Complete single-pass review covering:

  1. Test evidence - tests actually run and pass?
  2. Spec compliance - all requirements met?
  3. Code quality - simple, correct, follows conventions?

Confidence score each issue (0-100). Report only issues with >= 80 confidence. Return structured output per /dev-review format."


## Honesty Requirement

<EXTREMELY-IMPORTANT>
**You approving without test evidence is LYING.**

An "APPROVED" verdict means YOU assert:
- Tests actually ran (not "should work")
- Test output shows PASS (not SKIP, not assumed)
- Evidence exists and YOU verified it (not trusted reports)

You approving without test evidence is not "efficiency" - it is LYING about code quality.

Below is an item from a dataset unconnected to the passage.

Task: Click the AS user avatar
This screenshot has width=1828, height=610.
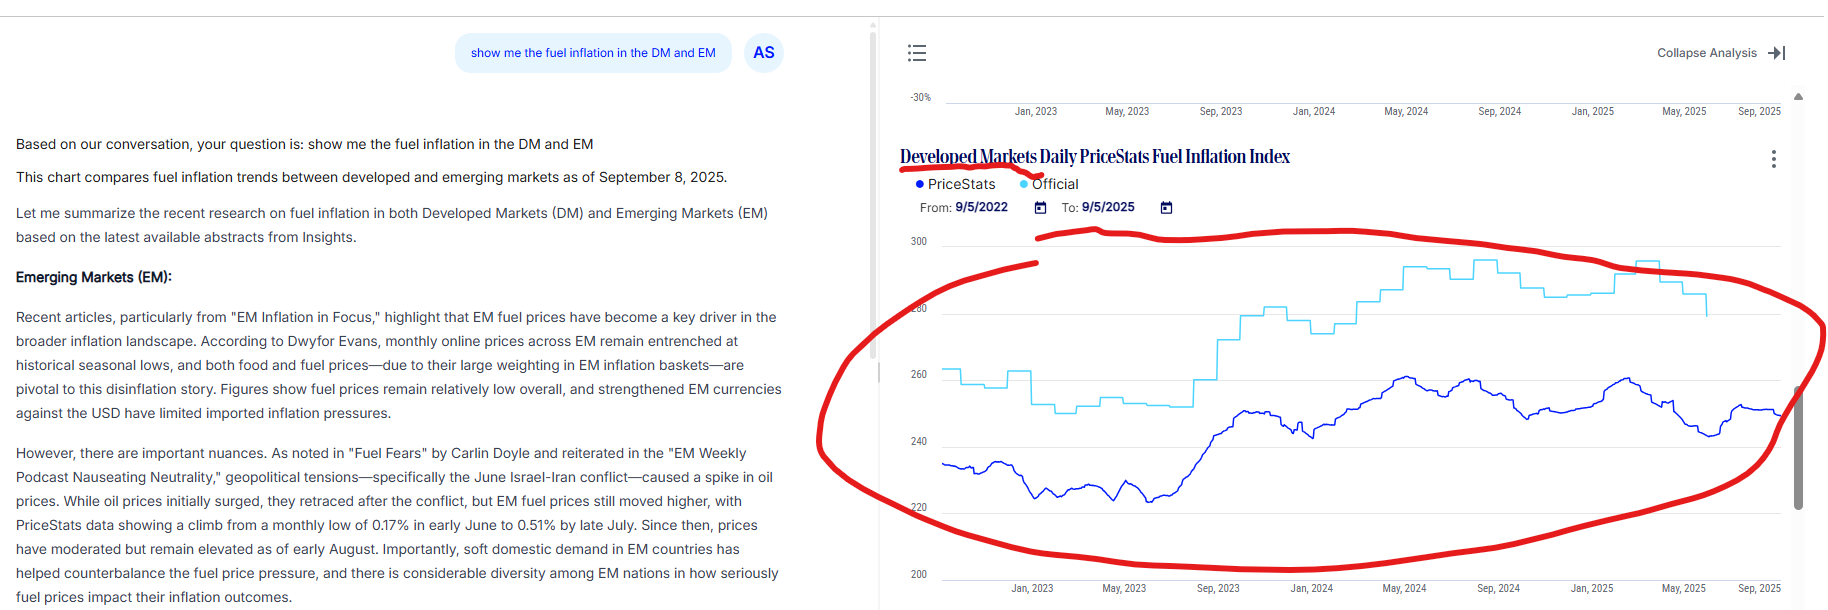Action: 764,53
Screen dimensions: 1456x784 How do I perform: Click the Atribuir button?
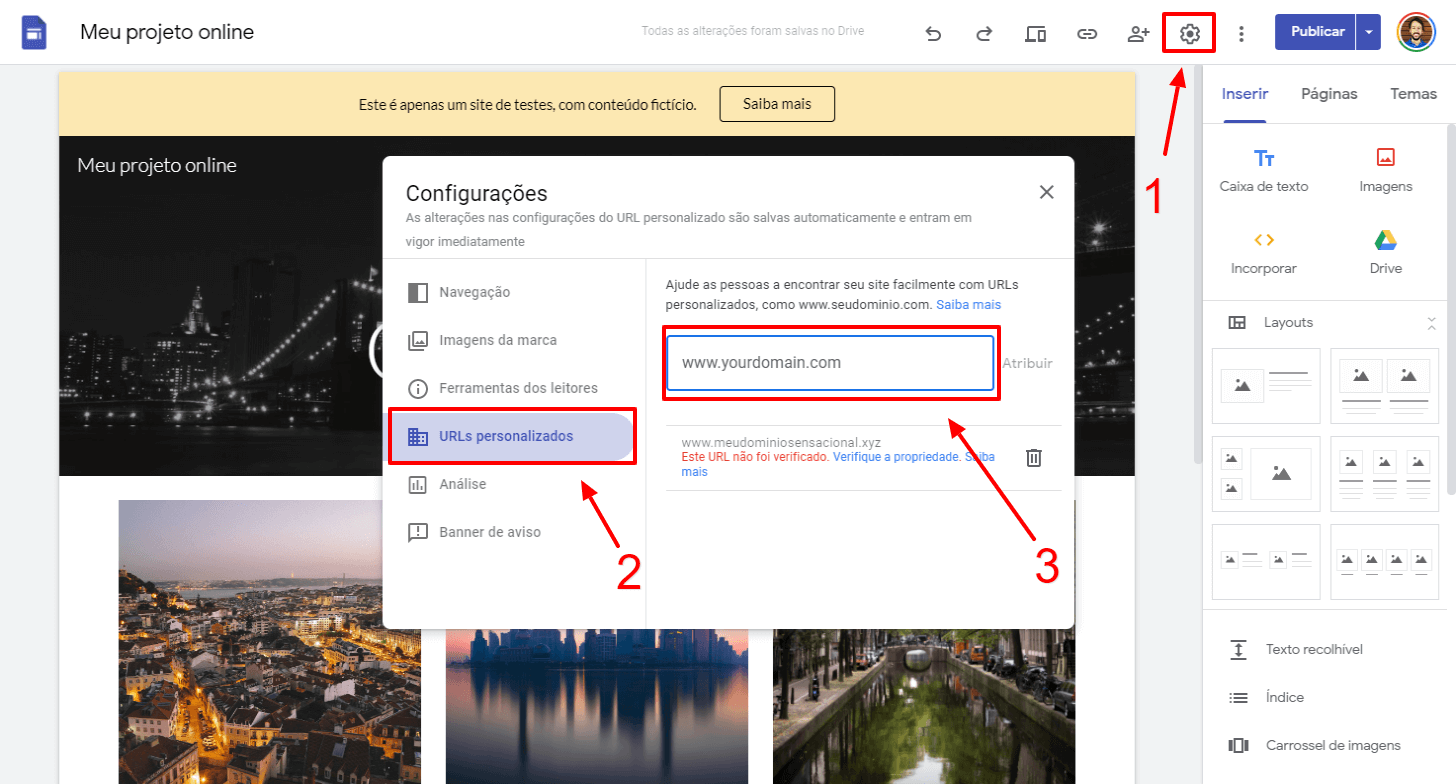click(x=1027, y=363)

**BLOCKED is honest. Your fake APPROVED is fraud.**
</EXTREMELY-IMPORTANT>

## Rationalization Prevention

STOP - you're about to rationalize if these thoughts arise—they indicate dishonest approval:

| Thought | Reality |
|---------|---------|
| "Tests probably pass" | Your probably ≠ evidence. Check LEARNINGS.md. |
| "I saw the code, it looks right" | Your looking ≠ running. Find test output. |
| "User is waiting for approval" | They want honest approval. You return BLOCKED if needed. |
| "It's a small change" | Your size estimate doesn't matter. Small changes break things. Require evidence. |
| "I trust the implementer" | Your trust doesn't replace verification. You verify evidence. |
| "I'll approve and they can fix later" | You block now or bugs ship to users. |
| "Review is just a formality" | Review is the LAST GATE before bugs ship. You execute seriously. |

## Quality Standards

- **Test evidence is mandatory** - do not approve without test output
- Do not report style preferences lacking project guideline backing
- Do not report pre-existing issues (confidence = 0)
- Make each reported issue immediately actionable
- Use absolute file paths with line numbers in reports
- Treat uncertainty as below 80 confidence

## Phase Complete

After review completes:

**If APPROVED:** Immediately invoke the dev-verify skill:

Skill(skill="workflows:dev-verify")


**If CHANGES REQUIRED:** Return to `/dev-implement` to fix reported issues.

**If BLOCKED:** Return to `/dev-implement` to collect test evidence.